Source data
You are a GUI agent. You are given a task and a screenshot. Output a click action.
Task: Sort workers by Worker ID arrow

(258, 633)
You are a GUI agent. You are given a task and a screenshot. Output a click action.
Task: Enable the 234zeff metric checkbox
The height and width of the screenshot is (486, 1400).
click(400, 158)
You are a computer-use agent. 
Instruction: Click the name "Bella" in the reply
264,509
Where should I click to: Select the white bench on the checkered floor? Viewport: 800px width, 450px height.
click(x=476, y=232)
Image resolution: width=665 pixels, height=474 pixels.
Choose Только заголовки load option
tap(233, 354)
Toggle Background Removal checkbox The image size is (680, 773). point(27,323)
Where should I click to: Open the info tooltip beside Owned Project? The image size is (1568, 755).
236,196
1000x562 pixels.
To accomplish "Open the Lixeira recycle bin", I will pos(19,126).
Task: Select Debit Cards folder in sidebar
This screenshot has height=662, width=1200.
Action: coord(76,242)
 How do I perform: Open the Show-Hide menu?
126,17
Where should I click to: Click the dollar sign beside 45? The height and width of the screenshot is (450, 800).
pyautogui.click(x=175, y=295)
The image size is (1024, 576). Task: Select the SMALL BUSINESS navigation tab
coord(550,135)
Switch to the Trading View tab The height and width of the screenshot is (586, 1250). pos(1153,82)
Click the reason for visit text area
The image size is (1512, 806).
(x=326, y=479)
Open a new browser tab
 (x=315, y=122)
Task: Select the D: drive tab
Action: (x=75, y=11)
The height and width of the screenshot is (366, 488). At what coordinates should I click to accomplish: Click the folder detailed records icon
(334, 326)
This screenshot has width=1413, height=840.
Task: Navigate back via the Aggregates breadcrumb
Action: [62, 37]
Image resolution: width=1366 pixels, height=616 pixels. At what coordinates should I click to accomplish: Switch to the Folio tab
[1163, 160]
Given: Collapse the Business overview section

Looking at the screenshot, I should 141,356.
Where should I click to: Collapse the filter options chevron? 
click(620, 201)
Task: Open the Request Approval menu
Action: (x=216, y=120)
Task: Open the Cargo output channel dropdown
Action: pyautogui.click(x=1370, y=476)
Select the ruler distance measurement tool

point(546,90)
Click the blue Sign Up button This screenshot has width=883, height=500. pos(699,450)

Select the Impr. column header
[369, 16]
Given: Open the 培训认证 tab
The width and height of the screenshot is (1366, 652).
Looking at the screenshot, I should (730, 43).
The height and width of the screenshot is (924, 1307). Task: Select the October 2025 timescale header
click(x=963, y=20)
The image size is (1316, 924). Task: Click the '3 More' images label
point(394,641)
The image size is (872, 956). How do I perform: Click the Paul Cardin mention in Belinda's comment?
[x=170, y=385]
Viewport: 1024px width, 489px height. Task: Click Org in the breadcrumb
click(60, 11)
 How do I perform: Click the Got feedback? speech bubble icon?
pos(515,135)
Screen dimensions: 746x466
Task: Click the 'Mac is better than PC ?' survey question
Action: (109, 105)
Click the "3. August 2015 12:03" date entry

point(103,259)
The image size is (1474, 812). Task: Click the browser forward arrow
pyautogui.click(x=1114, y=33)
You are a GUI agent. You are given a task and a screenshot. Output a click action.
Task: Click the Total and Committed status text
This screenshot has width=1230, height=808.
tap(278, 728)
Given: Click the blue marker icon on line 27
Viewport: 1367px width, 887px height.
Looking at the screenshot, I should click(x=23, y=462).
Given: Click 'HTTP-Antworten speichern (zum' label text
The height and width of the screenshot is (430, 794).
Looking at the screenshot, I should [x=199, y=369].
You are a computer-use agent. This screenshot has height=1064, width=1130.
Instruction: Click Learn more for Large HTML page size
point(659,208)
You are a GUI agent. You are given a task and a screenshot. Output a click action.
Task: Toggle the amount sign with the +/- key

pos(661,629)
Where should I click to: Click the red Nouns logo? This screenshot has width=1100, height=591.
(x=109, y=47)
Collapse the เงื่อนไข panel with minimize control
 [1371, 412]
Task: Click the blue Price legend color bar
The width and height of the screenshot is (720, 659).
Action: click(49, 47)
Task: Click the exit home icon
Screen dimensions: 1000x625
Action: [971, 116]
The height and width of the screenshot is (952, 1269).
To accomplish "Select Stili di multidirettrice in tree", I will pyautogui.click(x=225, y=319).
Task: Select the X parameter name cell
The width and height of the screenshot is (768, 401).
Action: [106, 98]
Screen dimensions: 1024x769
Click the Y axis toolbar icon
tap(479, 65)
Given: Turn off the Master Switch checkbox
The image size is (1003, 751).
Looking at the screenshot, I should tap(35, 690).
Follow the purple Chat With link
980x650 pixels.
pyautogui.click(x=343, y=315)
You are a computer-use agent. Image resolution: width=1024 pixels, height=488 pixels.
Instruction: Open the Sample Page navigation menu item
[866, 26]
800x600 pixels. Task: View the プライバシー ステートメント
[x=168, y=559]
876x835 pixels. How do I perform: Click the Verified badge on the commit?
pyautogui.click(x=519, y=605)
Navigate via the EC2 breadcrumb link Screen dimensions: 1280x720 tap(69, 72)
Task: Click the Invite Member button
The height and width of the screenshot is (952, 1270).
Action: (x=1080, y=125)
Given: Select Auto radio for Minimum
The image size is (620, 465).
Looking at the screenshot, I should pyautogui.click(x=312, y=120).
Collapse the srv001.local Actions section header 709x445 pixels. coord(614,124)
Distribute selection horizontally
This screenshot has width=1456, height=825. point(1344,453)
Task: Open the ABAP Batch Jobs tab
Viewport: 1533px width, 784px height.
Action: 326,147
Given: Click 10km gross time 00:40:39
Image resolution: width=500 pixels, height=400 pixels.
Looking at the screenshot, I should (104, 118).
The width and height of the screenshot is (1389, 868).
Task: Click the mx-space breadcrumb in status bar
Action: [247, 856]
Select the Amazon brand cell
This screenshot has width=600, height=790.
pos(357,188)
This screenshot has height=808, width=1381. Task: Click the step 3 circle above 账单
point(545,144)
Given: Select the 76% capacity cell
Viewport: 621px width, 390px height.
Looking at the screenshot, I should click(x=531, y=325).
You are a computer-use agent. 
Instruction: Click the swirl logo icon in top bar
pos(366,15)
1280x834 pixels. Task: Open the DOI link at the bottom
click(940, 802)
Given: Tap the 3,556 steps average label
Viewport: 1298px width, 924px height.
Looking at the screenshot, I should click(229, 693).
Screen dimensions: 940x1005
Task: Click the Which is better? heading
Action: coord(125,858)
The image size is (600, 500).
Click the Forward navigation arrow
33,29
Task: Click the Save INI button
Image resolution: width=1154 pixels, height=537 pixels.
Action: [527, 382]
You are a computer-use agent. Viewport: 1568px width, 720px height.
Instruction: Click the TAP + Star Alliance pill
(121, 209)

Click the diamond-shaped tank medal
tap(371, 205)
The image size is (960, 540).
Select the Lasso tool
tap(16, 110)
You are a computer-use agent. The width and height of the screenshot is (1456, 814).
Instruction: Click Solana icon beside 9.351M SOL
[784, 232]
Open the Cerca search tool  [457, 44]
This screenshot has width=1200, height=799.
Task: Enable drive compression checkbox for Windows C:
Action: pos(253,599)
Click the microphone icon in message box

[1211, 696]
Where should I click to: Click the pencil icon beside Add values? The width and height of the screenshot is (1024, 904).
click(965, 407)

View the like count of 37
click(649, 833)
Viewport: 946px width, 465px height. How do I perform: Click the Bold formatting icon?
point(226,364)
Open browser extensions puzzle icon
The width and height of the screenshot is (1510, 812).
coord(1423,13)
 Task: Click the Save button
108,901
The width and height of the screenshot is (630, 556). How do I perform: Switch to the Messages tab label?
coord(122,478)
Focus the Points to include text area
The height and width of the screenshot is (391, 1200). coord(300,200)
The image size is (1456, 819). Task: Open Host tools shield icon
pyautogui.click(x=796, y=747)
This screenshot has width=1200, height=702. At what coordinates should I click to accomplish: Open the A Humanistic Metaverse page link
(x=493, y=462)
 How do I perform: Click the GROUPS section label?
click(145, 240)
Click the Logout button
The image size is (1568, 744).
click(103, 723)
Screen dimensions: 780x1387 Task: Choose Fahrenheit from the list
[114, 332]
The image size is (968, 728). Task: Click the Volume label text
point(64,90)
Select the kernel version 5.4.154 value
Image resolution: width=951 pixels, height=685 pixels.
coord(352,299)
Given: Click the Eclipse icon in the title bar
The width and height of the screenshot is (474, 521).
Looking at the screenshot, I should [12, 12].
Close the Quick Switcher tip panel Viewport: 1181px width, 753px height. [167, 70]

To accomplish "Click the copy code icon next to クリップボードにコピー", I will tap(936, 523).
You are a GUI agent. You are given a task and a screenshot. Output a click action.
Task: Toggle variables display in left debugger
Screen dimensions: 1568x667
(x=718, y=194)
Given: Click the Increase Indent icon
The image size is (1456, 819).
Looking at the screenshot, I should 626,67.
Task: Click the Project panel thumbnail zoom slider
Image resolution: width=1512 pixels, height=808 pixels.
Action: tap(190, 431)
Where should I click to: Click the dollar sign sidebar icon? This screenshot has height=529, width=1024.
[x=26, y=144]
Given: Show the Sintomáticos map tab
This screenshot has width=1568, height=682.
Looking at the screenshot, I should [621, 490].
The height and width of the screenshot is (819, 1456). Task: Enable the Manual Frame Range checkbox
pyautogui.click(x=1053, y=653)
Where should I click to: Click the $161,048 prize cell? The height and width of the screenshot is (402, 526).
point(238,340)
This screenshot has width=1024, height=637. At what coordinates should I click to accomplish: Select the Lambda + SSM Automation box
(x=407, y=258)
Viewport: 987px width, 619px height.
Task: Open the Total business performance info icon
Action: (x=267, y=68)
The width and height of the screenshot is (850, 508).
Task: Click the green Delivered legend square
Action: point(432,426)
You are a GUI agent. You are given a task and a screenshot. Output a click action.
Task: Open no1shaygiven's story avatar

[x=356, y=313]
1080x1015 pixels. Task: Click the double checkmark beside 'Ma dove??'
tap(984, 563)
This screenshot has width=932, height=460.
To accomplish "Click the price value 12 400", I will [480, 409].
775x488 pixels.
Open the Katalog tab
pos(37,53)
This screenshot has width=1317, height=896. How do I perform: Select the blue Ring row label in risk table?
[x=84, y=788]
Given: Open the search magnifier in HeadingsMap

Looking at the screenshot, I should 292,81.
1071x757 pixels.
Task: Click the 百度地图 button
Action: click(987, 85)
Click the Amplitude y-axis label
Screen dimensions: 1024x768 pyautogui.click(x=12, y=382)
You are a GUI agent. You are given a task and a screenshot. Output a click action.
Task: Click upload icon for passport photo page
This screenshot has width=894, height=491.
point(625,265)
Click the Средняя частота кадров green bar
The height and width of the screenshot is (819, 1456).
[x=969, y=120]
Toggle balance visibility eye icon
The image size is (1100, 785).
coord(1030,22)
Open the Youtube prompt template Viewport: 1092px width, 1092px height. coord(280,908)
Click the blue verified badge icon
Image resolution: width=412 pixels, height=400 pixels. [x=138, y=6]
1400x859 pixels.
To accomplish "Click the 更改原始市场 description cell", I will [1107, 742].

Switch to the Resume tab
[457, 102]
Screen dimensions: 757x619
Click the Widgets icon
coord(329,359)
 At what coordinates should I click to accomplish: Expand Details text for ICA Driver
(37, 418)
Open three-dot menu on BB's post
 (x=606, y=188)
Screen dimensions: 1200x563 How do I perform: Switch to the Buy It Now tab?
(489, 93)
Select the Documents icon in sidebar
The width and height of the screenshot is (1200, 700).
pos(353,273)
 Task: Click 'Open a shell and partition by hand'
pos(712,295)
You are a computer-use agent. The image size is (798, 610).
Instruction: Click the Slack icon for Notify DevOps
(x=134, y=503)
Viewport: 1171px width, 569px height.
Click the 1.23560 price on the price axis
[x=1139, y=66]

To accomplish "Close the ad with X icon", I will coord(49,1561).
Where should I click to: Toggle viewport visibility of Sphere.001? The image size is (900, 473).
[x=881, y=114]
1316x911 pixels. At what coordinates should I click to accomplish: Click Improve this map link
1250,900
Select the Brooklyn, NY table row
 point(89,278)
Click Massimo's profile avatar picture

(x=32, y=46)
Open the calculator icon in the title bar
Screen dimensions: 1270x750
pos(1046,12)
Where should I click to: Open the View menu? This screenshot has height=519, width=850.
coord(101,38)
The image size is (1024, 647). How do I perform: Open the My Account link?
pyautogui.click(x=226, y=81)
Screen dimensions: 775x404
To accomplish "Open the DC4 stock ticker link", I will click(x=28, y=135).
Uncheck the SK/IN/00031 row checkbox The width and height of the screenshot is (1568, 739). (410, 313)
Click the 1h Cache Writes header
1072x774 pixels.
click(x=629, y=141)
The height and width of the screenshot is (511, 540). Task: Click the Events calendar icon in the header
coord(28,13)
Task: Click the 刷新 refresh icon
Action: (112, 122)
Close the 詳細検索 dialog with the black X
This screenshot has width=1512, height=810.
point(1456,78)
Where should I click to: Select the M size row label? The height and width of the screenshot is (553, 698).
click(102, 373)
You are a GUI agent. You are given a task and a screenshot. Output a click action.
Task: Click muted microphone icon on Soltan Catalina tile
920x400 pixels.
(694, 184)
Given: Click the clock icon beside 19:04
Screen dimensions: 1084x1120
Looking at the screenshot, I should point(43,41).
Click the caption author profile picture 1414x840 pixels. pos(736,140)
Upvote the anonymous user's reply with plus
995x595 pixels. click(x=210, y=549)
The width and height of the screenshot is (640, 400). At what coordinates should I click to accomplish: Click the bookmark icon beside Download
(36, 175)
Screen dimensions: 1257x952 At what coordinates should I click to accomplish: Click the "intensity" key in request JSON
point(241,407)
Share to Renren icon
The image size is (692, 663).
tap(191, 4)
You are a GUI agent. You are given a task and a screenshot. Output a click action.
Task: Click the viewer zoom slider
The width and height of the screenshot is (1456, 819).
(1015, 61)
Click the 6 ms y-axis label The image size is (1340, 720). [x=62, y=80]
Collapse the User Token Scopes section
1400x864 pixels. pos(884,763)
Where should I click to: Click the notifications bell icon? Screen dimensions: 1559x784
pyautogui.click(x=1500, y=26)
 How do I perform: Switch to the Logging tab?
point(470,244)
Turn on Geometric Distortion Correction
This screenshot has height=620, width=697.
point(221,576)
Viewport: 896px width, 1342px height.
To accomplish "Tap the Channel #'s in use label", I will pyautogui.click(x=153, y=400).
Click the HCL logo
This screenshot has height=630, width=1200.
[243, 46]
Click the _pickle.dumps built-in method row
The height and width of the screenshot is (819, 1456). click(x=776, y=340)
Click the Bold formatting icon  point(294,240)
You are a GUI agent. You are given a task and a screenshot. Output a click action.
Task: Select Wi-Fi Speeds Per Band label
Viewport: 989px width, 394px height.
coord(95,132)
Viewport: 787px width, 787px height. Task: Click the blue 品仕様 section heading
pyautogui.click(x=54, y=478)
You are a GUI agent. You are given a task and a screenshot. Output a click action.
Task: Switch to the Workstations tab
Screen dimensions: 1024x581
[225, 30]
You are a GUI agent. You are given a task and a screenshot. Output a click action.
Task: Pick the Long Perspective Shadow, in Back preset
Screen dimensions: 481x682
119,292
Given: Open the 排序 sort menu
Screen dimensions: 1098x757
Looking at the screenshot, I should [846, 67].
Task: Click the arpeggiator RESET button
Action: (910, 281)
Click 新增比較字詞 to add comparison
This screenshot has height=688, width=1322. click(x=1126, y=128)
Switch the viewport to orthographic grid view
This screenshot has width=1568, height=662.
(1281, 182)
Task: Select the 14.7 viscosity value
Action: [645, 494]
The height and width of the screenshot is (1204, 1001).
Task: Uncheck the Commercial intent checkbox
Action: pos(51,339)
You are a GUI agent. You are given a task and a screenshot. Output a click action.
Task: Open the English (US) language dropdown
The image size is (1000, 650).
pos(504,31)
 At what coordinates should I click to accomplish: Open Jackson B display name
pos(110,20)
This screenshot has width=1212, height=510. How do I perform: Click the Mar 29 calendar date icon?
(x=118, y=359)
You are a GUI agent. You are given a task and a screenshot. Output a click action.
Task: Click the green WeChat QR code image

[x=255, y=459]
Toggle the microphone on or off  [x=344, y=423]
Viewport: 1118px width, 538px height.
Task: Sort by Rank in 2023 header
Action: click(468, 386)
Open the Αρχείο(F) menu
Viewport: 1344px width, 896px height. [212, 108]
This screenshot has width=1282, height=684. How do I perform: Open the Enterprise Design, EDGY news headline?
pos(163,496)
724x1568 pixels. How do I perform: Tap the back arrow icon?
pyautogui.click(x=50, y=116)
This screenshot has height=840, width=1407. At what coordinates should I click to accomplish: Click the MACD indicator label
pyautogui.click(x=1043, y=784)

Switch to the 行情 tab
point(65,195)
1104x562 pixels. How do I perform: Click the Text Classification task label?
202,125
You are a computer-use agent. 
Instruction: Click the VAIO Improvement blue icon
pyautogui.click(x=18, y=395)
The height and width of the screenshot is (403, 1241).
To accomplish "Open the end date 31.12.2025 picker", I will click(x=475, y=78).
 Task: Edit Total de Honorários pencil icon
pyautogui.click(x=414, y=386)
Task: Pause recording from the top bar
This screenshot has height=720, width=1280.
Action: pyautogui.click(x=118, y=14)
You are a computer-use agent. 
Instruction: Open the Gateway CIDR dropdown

[What you will do]: Select each line of the material above that contains the string "pencil". Case counts.

[Correct response]:
Where should I click to: Click the pencil icon beside Add values? The width and height of the screenshot is (1024, 904).
 Task: Edit Total de Honorários pencil icon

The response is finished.